There’s a graphic I saw a while ago. It’s a four-circle Venn diagram which shows an intersection of what you love, what the world needs, what you are good at, and what you can be paid for. The centre of which is Purpose. I feel like, living and working in Rosebud, I’m pretty close to that centre.
What does your current position at Rosebud Theatre entail?
My position now is Managing Director, but I wear a number of different hats. The M.D. job overlaps with production manager duties, so most of my job is about setting the broad parameters of budget and schedules, writing contracts, and ensuring everyone has the resources they need to do their job.
I also do some teaching and advising of students. And there’s always the mentoring as they work alongside us and develop as artists.
This year, I’m also Head of Lighting, which means that I oversee the lighting department and the implementation of the lighting designs for each show.
Favourite part of your job?
So many things.
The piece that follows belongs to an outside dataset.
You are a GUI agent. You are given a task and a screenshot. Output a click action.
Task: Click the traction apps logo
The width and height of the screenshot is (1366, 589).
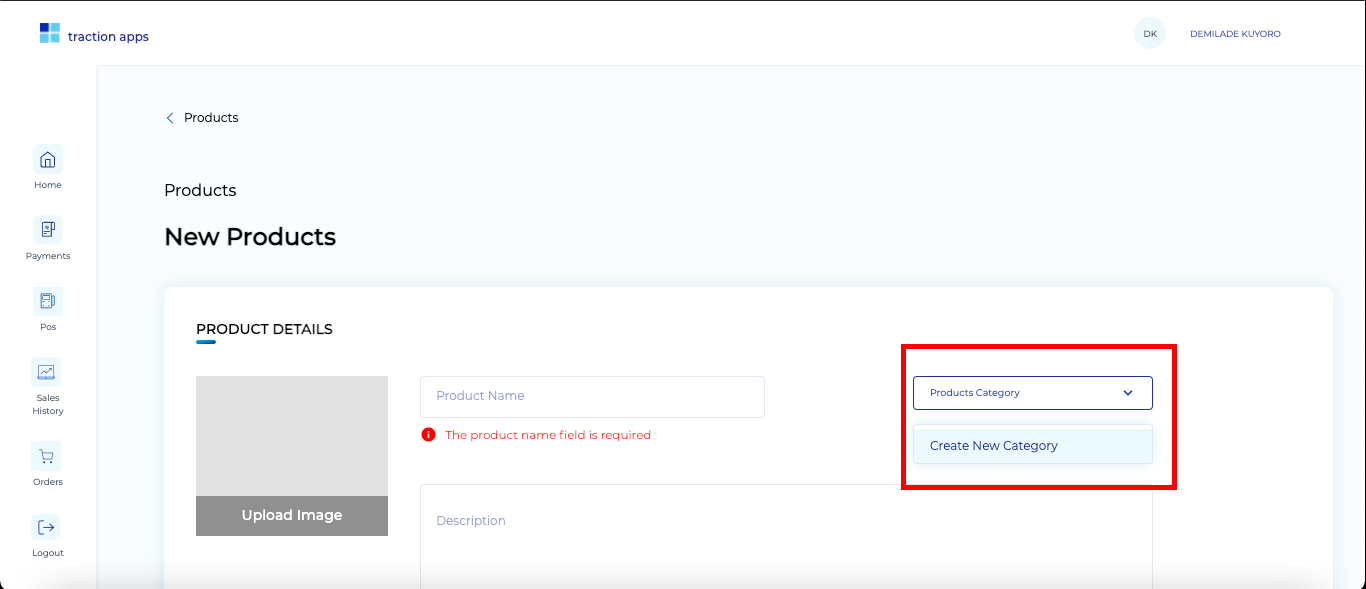[x=93, y=33]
I think the thing I’d miss the most if I left would be not having interaction with students and mentoring these young artists.
Although it’s not part of my official job, I do feel most alive when I’m directing a show. I do get some opportunities through my work in Rosebud, but mostly it’s because I live in the community and there are lots of opportunities with student final projects and other things.
What’s something that drives you as an artist?
I love being a theatre artist because it’s so collaborative. I do some work as a single artist (playing music mostly), but I prefer to work with others. I love working with other people who inspire each other, both with ideas and with a passion for the work, as well as a dedication to excellence. When all this comes together to create interesting and inspiring stories that impact an audience, it’s amazing.
Do you have a passion for a particular role in the theatre?
Directing. There was a period of a couple years that I had too much on my plate at work that I turned down directing opportunities. I got pretty cranky at that point.
Has there been a defining moment, or a particular experience in Rosebud that has stuck with you over the years?
So many. But something recently happened that I think reinforced what directing means to me:
This past fall I was directing the student show, Frank Dickens’ Christmas Carol. For a two-week period during those rehearsals, I had an unusually high work load including some stressful meetings and some personal crises all happening at once. In a five-day period, I had only 20 hours of sleep. I walked into rehearsal with the students and was frank with them. I asked for grace if I was short with them as I was exhausted and could barely focus. If I were to close my eyes, I would be immediately asleep. However, within ten minutes of rehearsing, I had complete focus, feeling fully energetic, and excited about what was happening. And after rehearsing for 8 hours, I was still able to do more work and still feel fresh. This happened two days in a row!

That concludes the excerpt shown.